[Compito da svolgere]:
Restituisci senza alcuna modifica la parte che si apre con la riga contenente "Собственный сервисный центр (48, 793)" e si chiude con l'ultima riga dei record, estremi inclusi, e nient'altro.

[Record forniti]:
□ □ □ □ □ □ □

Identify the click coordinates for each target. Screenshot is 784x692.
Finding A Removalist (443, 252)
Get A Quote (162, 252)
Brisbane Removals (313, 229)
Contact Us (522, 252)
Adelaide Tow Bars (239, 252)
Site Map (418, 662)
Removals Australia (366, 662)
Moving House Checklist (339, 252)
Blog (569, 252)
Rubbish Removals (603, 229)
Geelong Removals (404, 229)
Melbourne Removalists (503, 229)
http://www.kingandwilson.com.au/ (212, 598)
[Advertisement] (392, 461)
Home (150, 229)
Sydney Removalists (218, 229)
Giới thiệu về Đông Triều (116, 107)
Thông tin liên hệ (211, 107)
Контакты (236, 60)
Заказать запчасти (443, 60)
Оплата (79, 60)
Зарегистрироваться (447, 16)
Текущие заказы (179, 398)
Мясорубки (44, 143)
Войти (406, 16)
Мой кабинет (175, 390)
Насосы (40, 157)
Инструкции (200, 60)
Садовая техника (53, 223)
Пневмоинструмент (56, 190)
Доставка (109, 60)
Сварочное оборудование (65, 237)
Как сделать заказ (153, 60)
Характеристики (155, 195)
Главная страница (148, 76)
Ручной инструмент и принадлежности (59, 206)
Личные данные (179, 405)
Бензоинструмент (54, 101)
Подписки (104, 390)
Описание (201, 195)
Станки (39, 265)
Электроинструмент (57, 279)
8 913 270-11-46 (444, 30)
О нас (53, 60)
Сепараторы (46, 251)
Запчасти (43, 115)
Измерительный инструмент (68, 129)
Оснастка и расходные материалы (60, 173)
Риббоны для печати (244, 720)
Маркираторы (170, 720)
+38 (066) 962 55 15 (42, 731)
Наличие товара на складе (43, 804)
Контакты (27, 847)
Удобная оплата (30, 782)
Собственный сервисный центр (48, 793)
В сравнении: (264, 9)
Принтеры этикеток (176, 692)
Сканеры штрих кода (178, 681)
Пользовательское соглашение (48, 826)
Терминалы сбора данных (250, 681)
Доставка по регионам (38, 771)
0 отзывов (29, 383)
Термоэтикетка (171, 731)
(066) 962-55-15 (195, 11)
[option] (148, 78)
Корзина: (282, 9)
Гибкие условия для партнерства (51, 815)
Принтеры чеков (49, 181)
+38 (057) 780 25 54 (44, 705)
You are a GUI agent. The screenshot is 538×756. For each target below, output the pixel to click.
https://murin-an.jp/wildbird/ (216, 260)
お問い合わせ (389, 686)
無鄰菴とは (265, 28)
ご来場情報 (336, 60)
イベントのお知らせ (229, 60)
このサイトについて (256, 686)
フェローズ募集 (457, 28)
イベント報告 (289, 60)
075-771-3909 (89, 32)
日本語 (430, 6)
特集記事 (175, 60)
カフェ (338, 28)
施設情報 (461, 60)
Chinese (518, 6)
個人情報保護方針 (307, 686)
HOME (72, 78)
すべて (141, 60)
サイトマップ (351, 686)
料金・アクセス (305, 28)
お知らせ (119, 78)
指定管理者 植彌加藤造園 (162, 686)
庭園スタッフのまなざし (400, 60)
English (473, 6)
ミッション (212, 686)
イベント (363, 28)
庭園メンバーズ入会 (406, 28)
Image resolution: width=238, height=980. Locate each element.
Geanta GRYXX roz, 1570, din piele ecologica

□ □ □ □ □ □ □

[Risultato corretto]:
Собственный сервисный центр (48, 793)
В сравнении: (264, 9)
Принтеры этикеток (176, 692)
Сканеры штрих кода (178, 681)
Пользовательское соглашение (48, 826)
Терминалы сбора данных (250, 681)
Доставка по регионам (38, 771)
0 отзывов (29, 383)
Термоэтикетка (171, 731)
(066) 962-55-15 (195, 11)
[option] (148, 78)
Корзина: (282, 9)
Гибкие условия для партнерства (51, 815)
Принтеры чеков (49, 181)
+38 (057) 780 25 54 (44, 705)
You are a GUI agent. The screenshot is 538×756. For each target below, output the pixel to click.
https://murin-an.jp/wildbird/ (216, 260)
お問い合わせ (389, 686)
無鄰菴とは (265, 28)
ご来場情報 (336, 60)
イベントのお知らせ (229, 60)
このサイトについて (256, 686)
フェローズ募集 (457, 28)
イベント報告 (289, 60)
075-771-3909 (89, 32)
日本語 (430, 6)
特集記事 (175, 60)
カフェ (338, 28)
施設情報 (461, 60)
Chinese (518, 6)
個人情報保護方針 (307, 686)
HOME (72, 78)
すべて (141, 60)
サイトマップ (351, 686)
料金・アクセス (305, 28)
お知らせ (119, 78)
指定管理者 植彌加藤造園 (162, 686)
庭園スタッフのまなざし (400, 60)
English (473, 6)
ミッション (212, 686)
イベント (363, 28)
庭園メンバーズ入会 (406, 28)
Image resolution: width=238, height=980. Locate each element.
Geanta GRYXX roz, 1570, din piele ecologica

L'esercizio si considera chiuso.